僕は大雨から人々を救いたいと心のサイコロを振った。出たサイコロの目は・・・。


「地上に降り注いだ雨を天に返す、水返し!」


逆流を始めた。地上に降り注いだ大量の雨が空に向かって登っていく。


「水が!? 水が空に上がっていく!?」

「なんだ!? 何が起こっているんだ!?」

「こんな光景・・・見たことが無い!?」

「虹だ! 虹が出てるぞ!」

「きれい。」

「きっと神様に願いが届いたんだ!? ありがとう! 神様!」

「ははは、神様は僕のお父さんだから。」


人々は奇跡を見ていた。神でなければ起こせないような奇跡を目の当たりしている。しかし、奇跡を起こしたのは神ではない。さいぴょんである。

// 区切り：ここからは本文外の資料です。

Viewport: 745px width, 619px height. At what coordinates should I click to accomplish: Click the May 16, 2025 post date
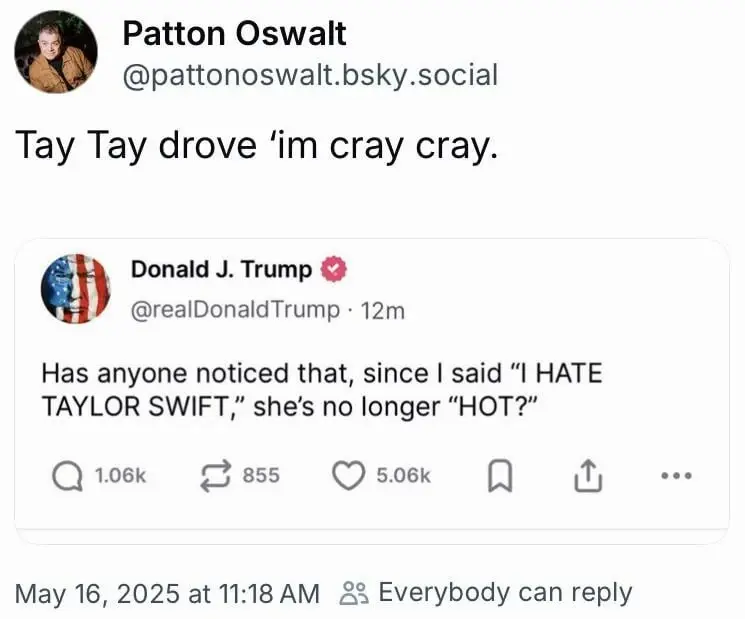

「クックックッ!? 忌々しい、さいぴょんめ!? 生みの親に歯向かうとは・・・許せん!」

「いいじゃないか。さいぴょんは、おまえのかわいい息子だろうが。」

「嫌だ!? 俺が1番じゃないきゃ!?」

「わがままだな。」

「だって、神だもの。」

「可愛く言うな。」

「あは!」


これでも俺は神なのだ。神が自ら生み出した息子に負けることがあってはいけないのだ。神は絶対でなければならないのだ。


「まさか俺が悪役になろうとは・・・いいだろう。神の特権を使い極悪非道の限りを尽くし、我が息子を倒し、俺が1番だと証明しよう!」

「自己中、サイコパス、他人を思いやれ。」

「いやあ、面白くなってきたな。神を悪役にすれば、人間に試練を与えるなど雑作もないこと。どうして今まで気づかなかったんだ。俺のバカバカ。」

「おまえ、神じゃなかったら、生きていけないと思うわ。」

「俺を神に産んでくれてありがとう。神様。」

「神様は、おまえだ。」

「あは! そうでした。」


ということで俺の方針は決まった。決心した俺の顔つきはイキイキとしていた。これから何をするのかも決まった。

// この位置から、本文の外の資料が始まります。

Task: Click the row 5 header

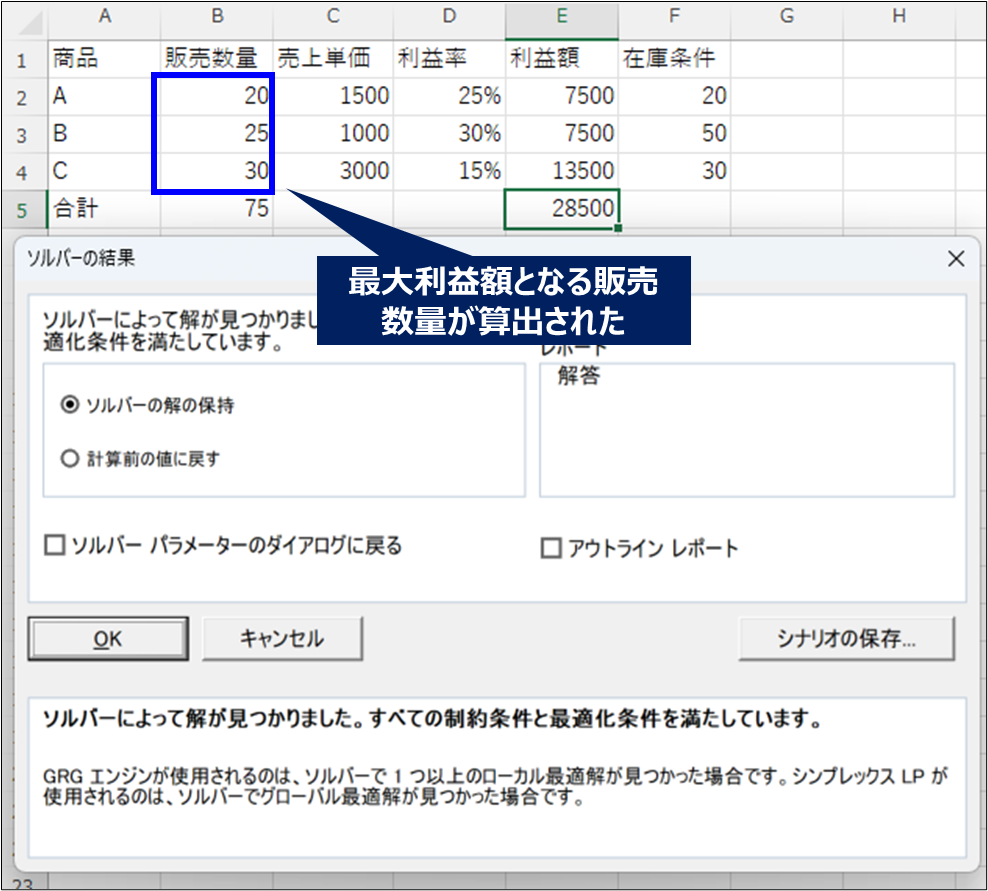Action: (22, 209)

「いくぞ! くまぴょん! 俺のサイコロを取り戻す!」

「なんで私まで!?」

「いいだろう!? 友達なんだから!?」

「はいはい。しょうがない。一緒に行けばいいんでしょう。」

「ありがとう!」


こうして、俺とくまぴょんは、生意気なさいぴょんからサイコロを取り戻すために動き始めた。

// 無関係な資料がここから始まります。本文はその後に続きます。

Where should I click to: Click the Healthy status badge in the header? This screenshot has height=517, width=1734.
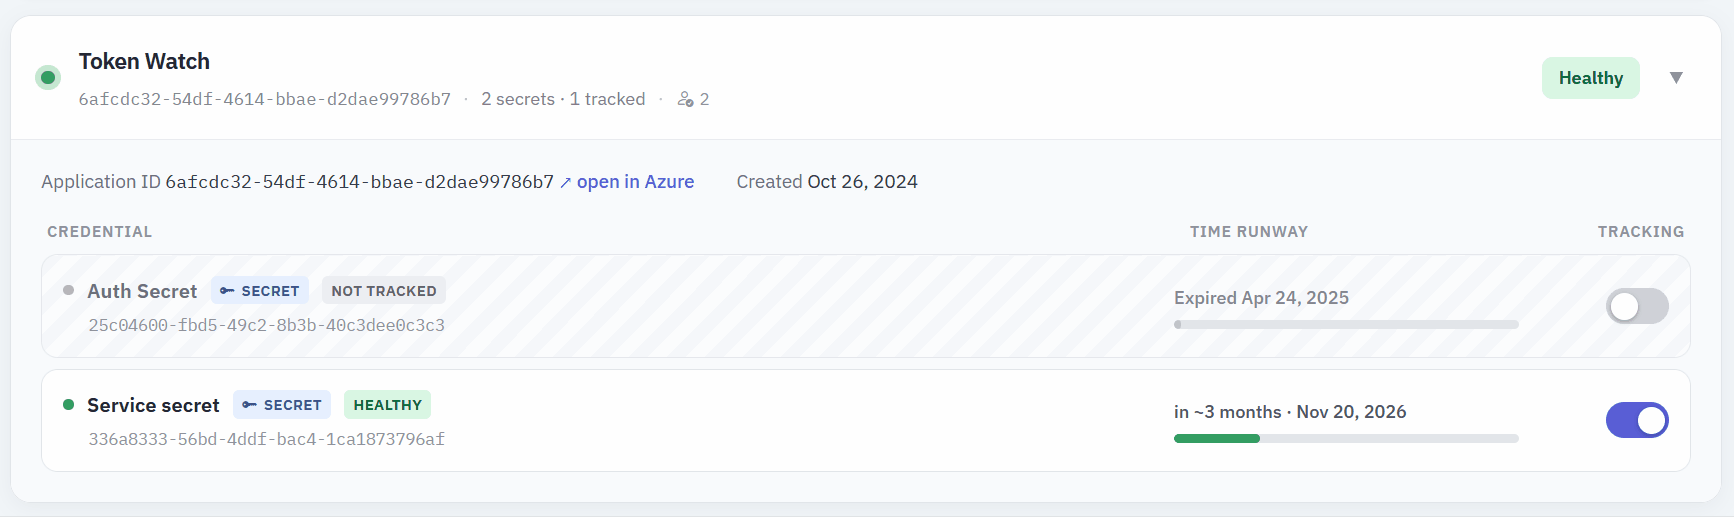(x=1590, y=78)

「どうです? さいぴょんさんの水芸を見て、ショッピングモールの壁面には滝のように水が流れる作りにしてみました。」

「おお! 素晴らしい!」

「きれいだ!」

「あ!? 虹も出てる!?」

「ありがとうございます。これもみなさんのおかげです。」

「やめて下さい。大雨が降って、みんなが諦めかけた時に、奇跡を起こしてくれたのは、さいぴょんさんじゃありませんか。みんな、さいぴょんさんに感謝しているんだから。」

「そうだ! そうだ!」

「ありがとう! さいぴょん!」

「さいぴょん! さいぴょん!」

「万歳! 万歳!」

「や、やめて下さい!? 照れます。」

「はっははは!」


ショッピングモールのイチの町とニの町を結ぶ通路の商店街ができた。この世界で初めての屋根付き3階建てのショッピングモールが完成した。特に完成式典をしている訳ではないが、多くの人々が集まっていた。後はニの町にお城を築くだけである。


「喜ぶのは、そこまでだ!」


その時、空に暗雲が立ち込め、黒い雲の隙間から光が地上に降り注ぐ。その光の中から二つの影が現れる。


つづく。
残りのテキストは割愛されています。